There are conflicting results whether multiple viral infections are associated with a more severe clinical presentation compared with a single infection [25]. Semple et al. [21] reported a ten‐fold increase in the relative risk of admission to a paediatric intensive‐care unit for mechanical ventilation caused by severe bronchiolitis in patients with dual infection with HMPV and RSV. Paranhos‐Baccala et al. [1] showed that the presence of more than one pathogen, and moreover, the association of RSV with rhinoviruses or HMPV, might influence the natural course of bronchiolitis. Other researchers found that children with HMPV/RSV co‐infection were more likely to develop pneumonia, but they did not manifest increased disease severity as defined by the duration of hospitalization and need for oxygen supplementation [26]. In contrast, other investigators failed to demonstrate more serious disease with dual infections [27, 28, 29].
The detection of multiple viruses raises the question if all viruses that are detected are responsible for the clinical symptoms or if they are innocent bystanders. These multiple viruses can be successive infections and molecular tests could detect a persistent genome in the absence of viral activity. The DNA microarray assay employed is only a qualitative technique not able to identify the predominant viral agent that could be considered as the cause of the acute respiratory syndrome. Quantitative PCR methods are probably a better tool to discriminate between the active virus and prolonged presence of previous viruses [6, 17].
Interestingly, pneumococcal vaccination was associated with a decreased probability for hospitalization. Pneumococcal interaction with viral pathogens is well established and can increase the clinical severity of respiratory infections [30, 31].

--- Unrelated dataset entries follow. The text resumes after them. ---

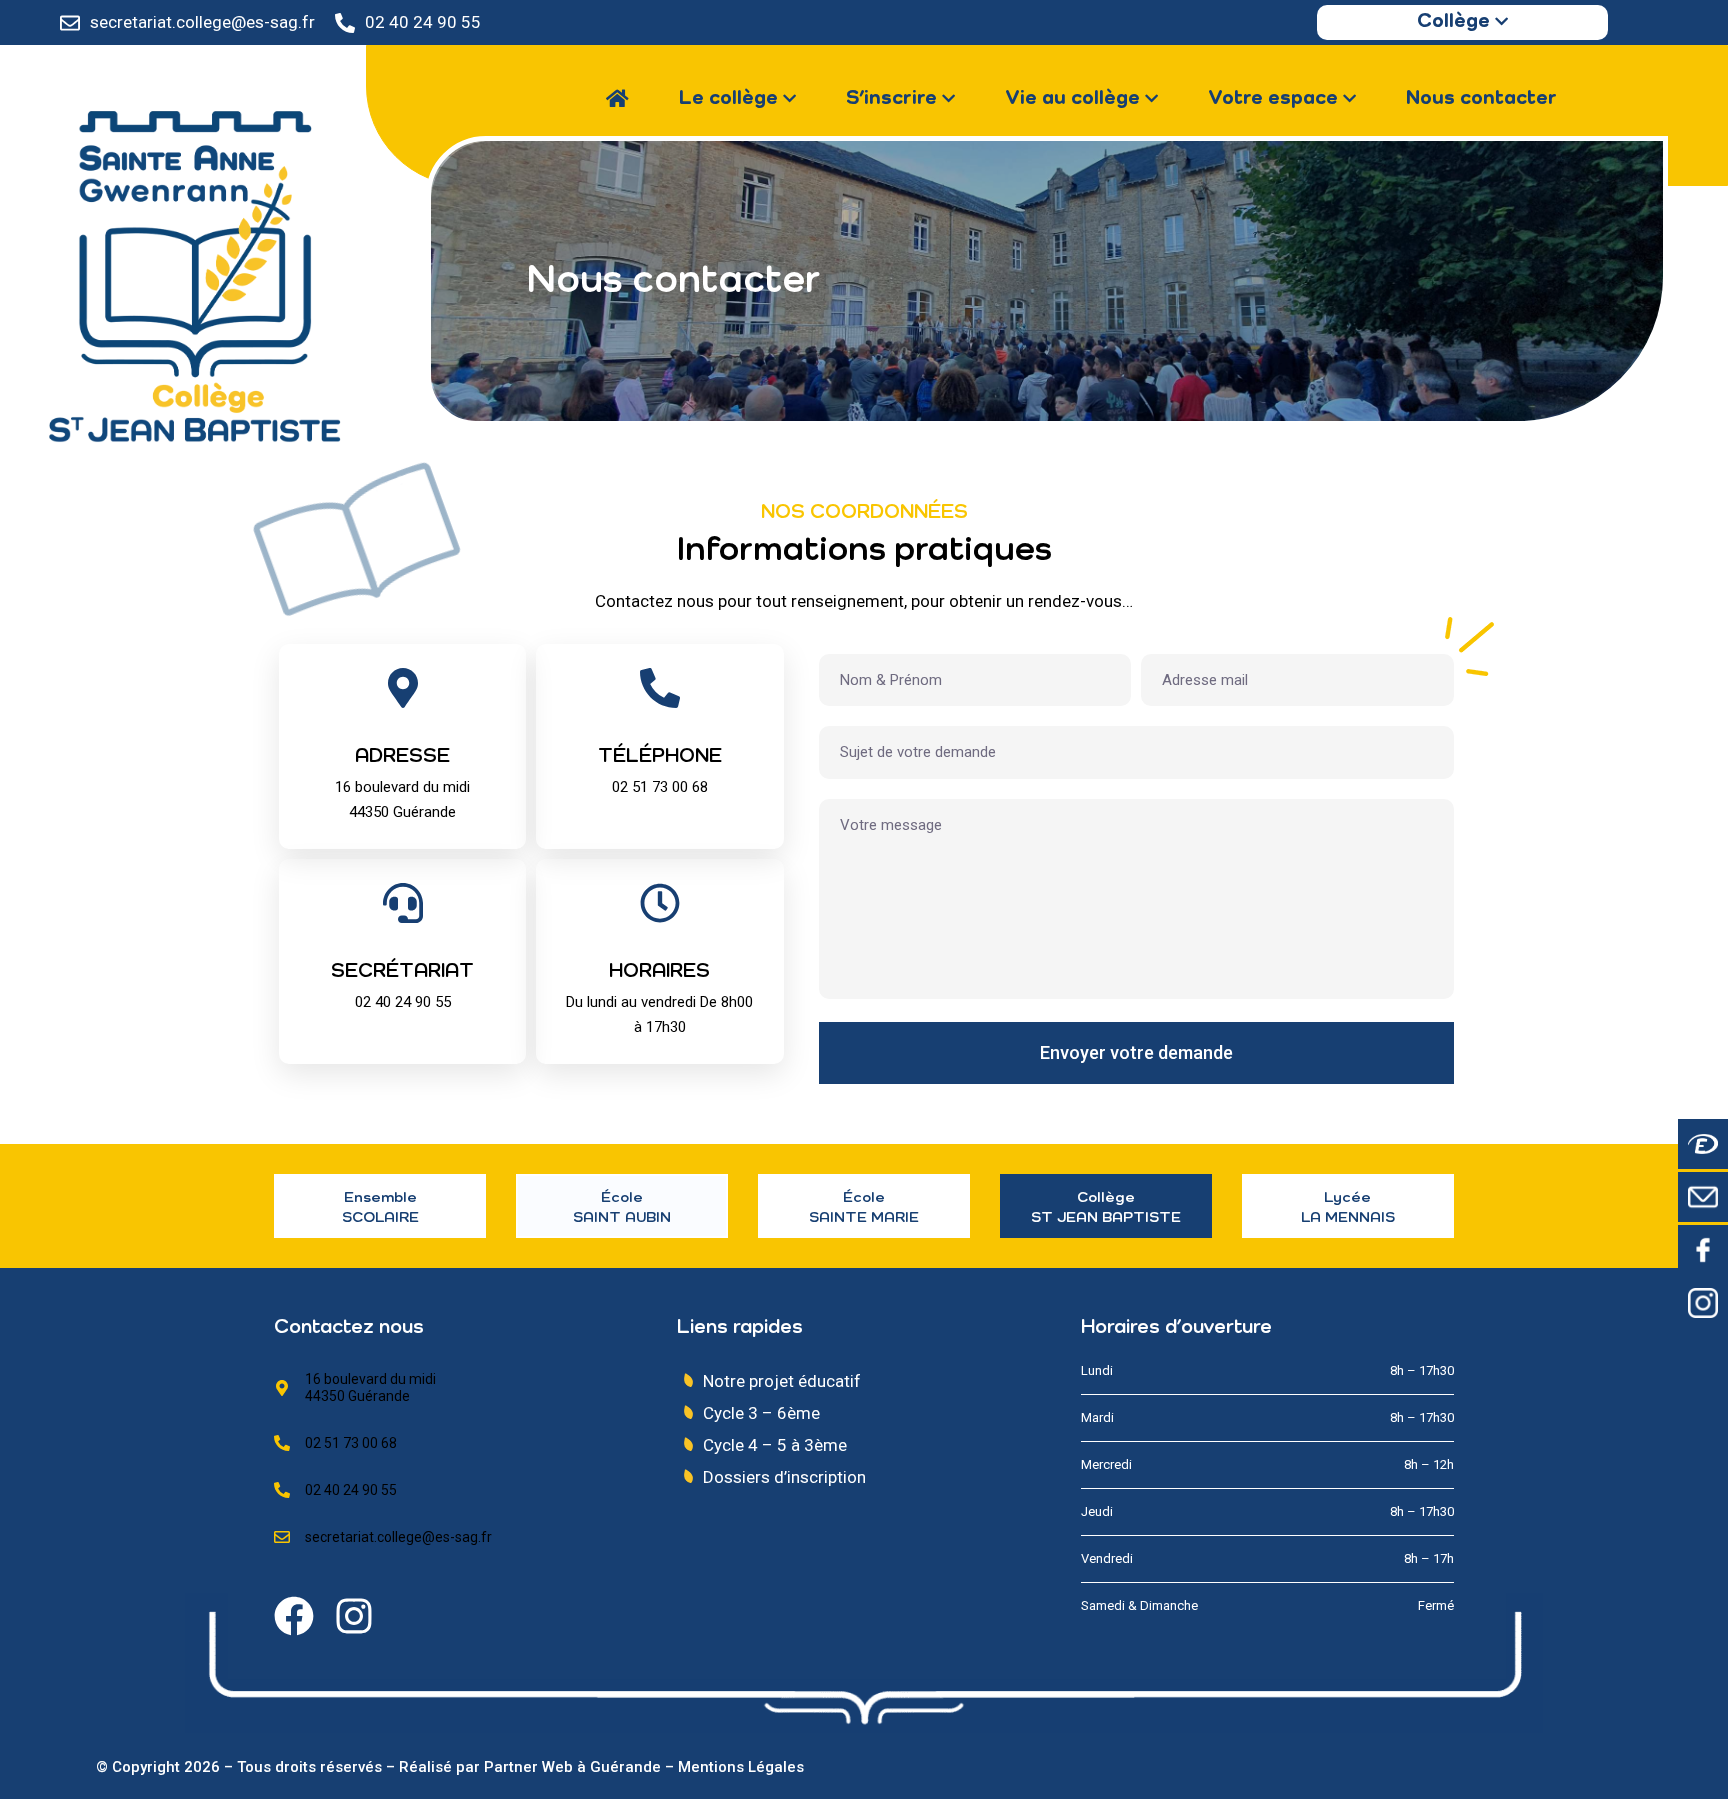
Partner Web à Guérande (572, 1767)
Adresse (402, 757)
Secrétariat (402, 972)
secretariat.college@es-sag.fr (202, 22)
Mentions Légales (741, 1767)
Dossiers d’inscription (784, 1477)
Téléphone (660, 757)
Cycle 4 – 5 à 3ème (775, 1445)
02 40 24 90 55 (423, 22)
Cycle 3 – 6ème (761, 1413)
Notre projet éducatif (782, 1381)
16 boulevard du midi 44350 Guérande (370, 1387)
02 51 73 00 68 (351, 1443)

The present study has limitations because it lasted 1 year and some viruses have different circulation in the community in consecutive years. Moreover, there was no quantification of the viral load or detection of bacterial co‐infection. The specific microarray assay that was used has limited published clinical validation, especially in the paediatric population. A significant number of RSVA–RSVB co‐infections were detected that need further exploration with specific RT‐PCR assays to confirm the specificity of the assay for these viral subtypes. Additionally, the assay may underestimate the presence of some viruses like coronaviruses because it can detect only Coronavirus subtype 229E. In a significant proportion of children that present with symptoms of respiratory infection, no viral or bacterial pathogen can be detected by conventional or molecular methods. This implies that either molecular methods need further improvement for their sensitivity or there are still other viruses to be discovered.
The issue of the association of viral co‐infection with the severity of clinical presentation remains controversial. There is a compelling need to perform multi‐centre studies with common protocols, which will last several years and will measure the viral load for different viruses in co‐infections. Comparison of viral detection in a control group with asymptomatic children may help to understand which viruses can be innocent rhinopharyngeal colonizers.
In conclusion, in our study viral co‐infections in children with respiratory tract infections increased the risk for hospitalization. Simultaneous detection of respiratory pathogens with microarrays may elucidate the interplay between viruses, bacteria and the host and may determine which viral pathogens affect the clinical severity of respiratory infections.
Transparency Declaration
The author declare no conflicts of interest related to this manuscript.
Acknowledgments
This work was presented in part at the Interscience Conference on Antimicrobial Agents and Chemotherapy, held in San Francisco, USA, September 2012.